Dataset entries:
----------------
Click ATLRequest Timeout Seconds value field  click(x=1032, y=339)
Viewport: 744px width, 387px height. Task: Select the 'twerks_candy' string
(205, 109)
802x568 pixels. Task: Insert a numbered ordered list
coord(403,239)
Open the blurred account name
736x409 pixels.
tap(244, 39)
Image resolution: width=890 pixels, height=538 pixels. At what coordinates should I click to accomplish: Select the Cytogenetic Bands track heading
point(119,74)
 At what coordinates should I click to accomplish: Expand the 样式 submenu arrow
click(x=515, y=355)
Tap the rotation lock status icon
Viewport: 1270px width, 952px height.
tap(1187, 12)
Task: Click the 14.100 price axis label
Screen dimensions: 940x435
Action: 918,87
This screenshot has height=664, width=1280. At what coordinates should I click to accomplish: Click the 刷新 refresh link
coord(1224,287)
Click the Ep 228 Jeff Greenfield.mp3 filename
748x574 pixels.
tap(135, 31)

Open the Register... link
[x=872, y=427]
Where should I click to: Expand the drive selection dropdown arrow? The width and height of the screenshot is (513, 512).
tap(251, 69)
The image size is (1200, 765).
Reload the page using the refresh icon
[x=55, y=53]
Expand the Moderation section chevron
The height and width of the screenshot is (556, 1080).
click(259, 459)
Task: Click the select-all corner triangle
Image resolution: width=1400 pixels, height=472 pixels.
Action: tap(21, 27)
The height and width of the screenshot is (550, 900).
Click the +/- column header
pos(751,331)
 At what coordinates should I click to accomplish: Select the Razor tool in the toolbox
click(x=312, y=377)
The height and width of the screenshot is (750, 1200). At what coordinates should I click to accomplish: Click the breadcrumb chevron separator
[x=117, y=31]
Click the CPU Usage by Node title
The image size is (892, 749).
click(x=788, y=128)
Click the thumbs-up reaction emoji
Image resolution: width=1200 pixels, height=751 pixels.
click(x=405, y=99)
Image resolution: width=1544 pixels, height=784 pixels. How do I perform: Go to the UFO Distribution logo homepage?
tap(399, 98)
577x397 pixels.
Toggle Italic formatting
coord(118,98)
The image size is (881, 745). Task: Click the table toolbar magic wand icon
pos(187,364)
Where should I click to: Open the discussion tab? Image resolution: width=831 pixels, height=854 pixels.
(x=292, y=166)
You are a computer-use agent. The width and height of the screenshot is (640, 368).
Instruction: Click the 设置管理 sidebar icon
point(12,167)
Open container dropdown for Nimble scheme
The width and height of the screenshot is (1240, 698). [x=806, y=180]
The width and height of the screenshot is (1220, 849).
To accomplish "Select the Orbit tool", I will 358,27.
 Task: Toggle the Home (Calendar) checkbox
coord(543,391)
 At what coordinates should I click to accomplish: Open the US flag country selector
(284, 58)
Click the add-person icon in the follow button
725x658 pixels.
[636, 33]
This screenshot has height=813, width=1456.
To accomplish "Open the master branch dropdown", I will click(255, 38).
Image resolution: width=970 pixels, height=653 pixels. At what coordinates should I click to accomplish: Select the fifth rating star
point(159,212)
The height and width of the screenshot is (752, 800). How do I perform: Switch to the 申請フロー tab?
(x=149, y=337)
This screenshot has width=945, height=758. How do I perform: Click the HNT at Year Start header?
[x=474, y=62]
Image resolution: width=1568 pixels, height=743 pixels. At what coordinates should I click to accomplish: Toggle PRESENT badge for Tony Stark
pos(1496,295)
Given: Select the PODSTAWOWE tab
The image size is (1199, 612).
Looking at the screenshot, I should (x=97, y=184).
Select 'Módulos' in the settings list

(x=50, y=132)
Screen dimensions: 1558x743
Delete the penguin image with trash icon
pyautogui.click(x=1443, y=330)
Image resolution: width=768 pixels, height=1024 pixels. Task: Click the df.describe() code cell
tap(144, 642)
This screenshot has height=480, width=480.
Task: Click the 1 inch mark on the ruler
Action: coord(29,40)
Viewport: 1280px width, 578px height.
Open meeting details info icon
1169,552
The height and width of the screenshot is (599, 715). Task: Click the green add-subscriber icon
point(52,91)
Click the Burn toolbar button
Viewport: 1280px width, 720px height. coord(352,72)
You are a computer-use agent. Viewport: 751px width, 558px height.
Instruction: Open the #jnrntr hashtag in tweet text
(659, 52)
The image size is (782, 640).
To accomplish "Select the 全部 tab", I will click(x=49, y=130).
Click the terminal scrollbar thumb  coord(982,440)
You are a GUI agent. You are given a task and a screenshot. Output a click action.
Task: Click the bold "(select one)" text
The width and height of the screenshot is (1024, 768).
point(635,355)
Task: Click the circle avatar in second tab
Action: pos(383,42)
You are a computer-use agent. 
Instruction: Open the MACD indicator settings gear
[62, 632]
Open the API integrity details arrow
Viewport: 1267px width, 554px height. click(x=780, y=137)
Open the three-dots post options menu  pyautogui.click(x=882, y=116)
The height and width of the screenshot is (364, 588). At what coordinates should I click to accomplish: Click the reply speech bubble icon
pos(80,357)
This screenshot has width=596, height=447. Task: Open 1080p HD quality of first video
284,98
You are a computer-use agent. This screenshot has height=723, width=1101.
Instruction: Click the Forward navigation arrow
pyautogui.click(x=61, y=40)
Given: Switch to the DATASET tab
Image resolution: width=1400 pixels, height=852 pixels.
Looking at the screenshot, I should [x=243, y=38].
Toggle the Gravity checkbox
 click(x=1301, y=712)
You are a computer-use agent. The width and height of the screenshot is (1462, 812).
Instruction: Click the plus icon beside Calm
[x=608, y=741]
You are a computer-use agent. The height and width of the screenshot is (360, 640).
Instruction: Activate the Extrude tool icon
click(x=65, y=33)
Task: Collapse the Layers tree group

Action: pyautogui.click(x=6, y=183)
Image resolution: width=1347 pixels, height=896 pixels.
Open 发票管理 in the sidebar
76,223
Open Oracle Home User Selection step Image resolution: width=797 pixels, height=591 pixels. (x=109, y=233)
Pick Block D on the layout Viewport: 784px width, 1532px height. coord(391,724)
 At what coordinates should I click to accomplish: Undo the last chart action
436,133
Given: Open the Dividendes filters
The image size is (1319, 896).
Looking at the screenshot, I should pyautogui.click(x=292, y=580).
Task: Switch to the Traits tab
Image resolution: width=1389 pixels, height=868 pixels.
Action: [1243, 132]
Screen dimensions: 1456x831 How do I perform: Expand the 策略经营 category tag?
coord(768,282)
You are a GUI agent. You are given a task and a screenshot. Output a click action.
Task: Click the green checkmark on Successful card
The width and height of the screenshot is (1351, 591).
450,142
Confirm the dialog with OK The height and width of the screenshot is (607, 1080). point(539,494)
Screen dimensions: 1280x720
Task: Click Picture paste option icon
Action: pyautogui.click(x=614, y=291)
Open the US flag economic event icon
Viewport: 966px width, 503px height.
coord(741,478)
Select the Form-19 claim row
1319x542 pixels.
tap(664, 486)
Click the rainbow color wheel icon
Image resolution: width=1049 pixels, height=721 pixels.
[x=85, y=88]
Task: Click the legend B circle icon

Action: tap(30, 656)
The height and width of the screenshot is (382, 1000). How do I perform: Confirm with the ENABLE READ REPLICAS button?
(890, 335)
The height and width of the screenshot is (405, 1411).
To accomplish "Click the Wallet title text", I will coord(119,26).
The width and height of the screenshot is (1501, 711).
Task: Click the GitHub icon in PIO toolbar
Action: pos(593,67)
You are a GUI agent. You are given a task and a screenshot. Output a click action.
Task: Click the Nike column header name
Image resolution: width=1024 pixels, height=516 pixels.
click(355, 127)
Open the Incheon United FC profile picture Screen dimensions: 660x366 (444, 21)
----------------
- **REQUIREMENT**: Each record should be transcribed exactly as it was written.

- **RESPONSE AREA**:
Click ATLRequest Timeout Seconds value field  click(x=1032, y=339)
Viewport: 744px width, 387px height. Task: Select the 'twerks_candy' string
(205, 109)
802x568 pixels. Task: Insert a numbered ordered list
coord(403,239)
Open the blurred account name
736x409 pixels.
tap(244, 39)
Image resolution: width=890 pixels, height=538 pixels. At what coordinates should I click to accomplish: Select the Cytogenetic Bands track heading
point(119,74)
 At what coordinates should I click to accomplish: Expand the 样式 submenu arrow
click(x=515, y=355)
Tap the rotation lock status icon
Viewport: 1270px width, 952px height.
tap(1187, 12)
Task: Click the 14.100 price axis label
Screen dimensions: 940x435
Action: 918,87
This screenshot has height=664, width=1280. At what coordinates should I click to accomplish: Click the 刷新 refresh link
coord(1224,287)
Click the Ep 228 Jeff Greenfield.mp3 filename
748x574 pixels.
tap(135, 31)

Open the Register... link
[x=872, y=427]
Where should I click to: Expand the drive selection dropdown arrow? The width and height of the screenshot is (513, 512).
tap(251, 69)
The image size is (1200, 765).
Reload the page using the refresh icon
[x=55, y=53]
Expand the Moderation section chevron
The height and width of the screenshot is (556, 1080).
click(259, 459)
Task: Click the select-all corner triangle
Image resolution: width=1400 pixels, height=472 pixels.
Action: tap(21, 27)
The height and width of the screenshot is (550, 900).
Click the +/- column header
pos(751,331)
 At what coordinates should I click to accomplish: Select the Razor tool in the toolbox
click(x=312, y=377)
The height and width of the screenshot is (750, 1200). At what coordinates should I click to accomplish: Click the breadcrumb chevron separator
[x=117, y=31]
Click the CPU Usage by Node title
The image size is (892, 749).
click(x=788, y=128)
Click the thumbs-up reaction emoji
Image resolution: width=1200 pixels, height=751 pixels.
click(x=405, y=99)
Image resolution: width=1544 pixels, height=784 pixels. How do I perform: Go to the UFO Distribution logo homepage?
tap(399, 98)
577x397 pixels.
Toggle Italic formatting
coord(118,98)
The image size is (881, 745). Task: Click the table toolbar magic wand icon
pos(187,364)
Where should I click to: Open the discussion tab? Image resolution: width=831 pixels, height=854 pixels.
(x=292, y=166)
You are a computer-use agent. The width and height of the screenshot is (640, 368).
Instruction: Click the 设置管理 sidebar icon
point(12,167)
Open container dropdown for Nimble scheme
The width and height of the screenshot is (1240, 698). [x=806, y=180]
The width and height of the screenshot is (1220, 849).
To accomplish "Select the Orbit tool", I will 358,27.
 Task: Toggle the Home (Calendar) checkbox
coord(543,391)
 At what coordinates should I click to accomplish: Open the US flag country selector
(284, 58)
Click the add-person icon in the follow button
725x658 pixels.
[636, 33]
This screenshot has height=813, width=1456.
To accomplish "Open the master branch dropdown", I will click(255, 38).
Image resolution: width=970 pixels, height=653 pixels. At what coordinates should I click to accomplish: Select the fifth rating star
point(159,212)
The height and width of the screenshot is (752, 800). How do I perform: Switch to the 申請フロー tab?
(x=149, y=337)
This screenshot has width=945, height=758. How do I perform: Click the HNT at Year Start header?
[x=474, y=62]
Image resolution: width=1568 pixels, height=743 pixels. At what coordinates should I click to accomplish: Toggle PRESENT badge for Tony Stark
pos(1496,295)
Given: Select the PODSTAWOWE tab
The image size is (1199, 612).
Looking at the screenshot, I should (x=97, y=184).
Select 'Módulos' in the settings list

(x=50, y=132)
Screen dimensions: 1558x743
Delete the penguin image with trash icon
pyautogui.click(x=1443, y=330)
Image resolution: width=768 pixels, height=1024 pixels. Task: Click the df.describe() code cell
tap(144, 642)
This screenshot has height=480, width=480.
Task: Click the 1 inch mark on the ruler
Action: coord(29,40)
Viewport: 1280px width, 578px height.
Open meeting details info icon
1169,552
The height and width of the screenshot is (599, 715). Task: Click the green add-subscriber icon
point(52,91)
Click the Burn toolbar button
Viewport: 1280px width, 720px height. coord(352,72)
You are a computer-use agent. Viewport: 751px width, 558px height.
Instruction: Open the #jnrntr hashtag in tweet text
(659, 52)
The image size is (782, 640).
To accomplish "Select the 全部 tab", I will click(x=49, y=130).
Click the terminal scrollbar thumb  coord(982,440)
You are a GUI agent. You are given a task and a screenshot. Output a click action.
Task: Click the bold "(select one)" text
The width and height of the screenshot is (1024, 768).
point(635,355)
Task: Click the circle avatar in second tab
Action: pos(383,42)
You are a computer-use agent. 
Instruction: Open the MACD indicator settings gear
[62, 632]
Open the API integrity details arrow
Viewport: 1267px width, 554px height. click(x=780, y=137)
Open the three-dots post options menu  pyautogui.click(x=882, y=116)
The height and width of the screenshot is (364, 588). At what coordinates should I click to accomplish: Click the reply speech bubble icon
pos(80,357)
This screenshot has width=596, height=447. Task: Open 1080p HD quality of first video
284,98
You are a computer-use agent. This screenshot has height=723, width=1101.
Instruction: Click the Forward navigation arrow
pyautogui.click(x=61, y=40)
Given: Switch to the DATASET tab
Image resolution: width=1400 pixels, height=852 pixels.
Looking at the screenshot, I should [x=243, y=38].
Toggle the Gravity checkbox
 click(x=1301, y=712)
You are a computer-use agent. The width and height of the screenshot is (1462, 812).
Instruction: Click the plus icon beside Calm
[x=608, y=741]
You are a computer-use agent. The height and width of the screenshot is (360, 640).
Instruction: Activate the Extrude tool icon
click(x=65, y=33)
Task: Collapse the Layers tree group

Action: pyautogui.click(x=6, y=183)
Image resolution: width=1347 pixels, height=896 pixels.
Open 发票管理 in the sidebar
76,223
Open Oracle Home User Selection step Image resolution: width=797 pixels, height=591 pixels. (x=109, y=233)
Pick Block D on the layout Viewport: 784px width, 1532px height. coord(391,724)
 At what coordinates should I click to accomplish: Undo the last chart action
436,133
Given: Open the Dividendes filters
The image size is (1319, 896).
Looking at the screenshot, I should pyautogui.click(x=292, y=580).
Task: Switch to the Traits tab
Image resolution: width=1389 pixels, height=868 pixels.
Action: [1243, 132]
Screen dimensions: 1456x831 How do I perform: Expand the 策略经营 category tag?
coord(768,282)
You are a GUI agent. You are given a task and a screenshot. Output a click action.
Task: Click the green checkmark on Successful card
The width and height of the screenshot is (1351, 591).
450,142
Confirm the dialog with OK The height and width of the screenshot is (607, 1080). point(539,494)
Screen dimensions: 1280x720
Task: Click Picture paste option icon
Action: pyautogui.click(x=614, y=291)
Open the US flag economic event icon
Viewport: 966px width, 503px height.
coord(741,478)
Select the Form-19 claim row
1319x542 pixels.
tap(664, 486)
Click the rainbow color wheel icon
Image resolution: width=1049 pixels, height=721 pixels.
[x=85, y=88]
Task: Click the legend B circle icon

Action: tap(30, 656)
The height and width of the screenshot is (382, 1000). How do I perform: Confirm with the ENABLE READ REPLICAS button?
(890, 335)
The height and width of the screenshot is (405, 1411).
To accomplish "Click the Wallet title text", I will coord(119,26).
The width and height of the screenshot is (1501, 711).
Task: Click the GitHub icon in PIO toolbar
Action: pos(593,67)
You are a GUI agent. You are given a task and a screenshot. Output a click action.
Task: Click the Nike column header name
Image resolution: width=1024 pixels, height=516 pixels.
click(355, 127)
Open the Incheon United FC profile picture Screen dimensions: 660x366 (444, 21)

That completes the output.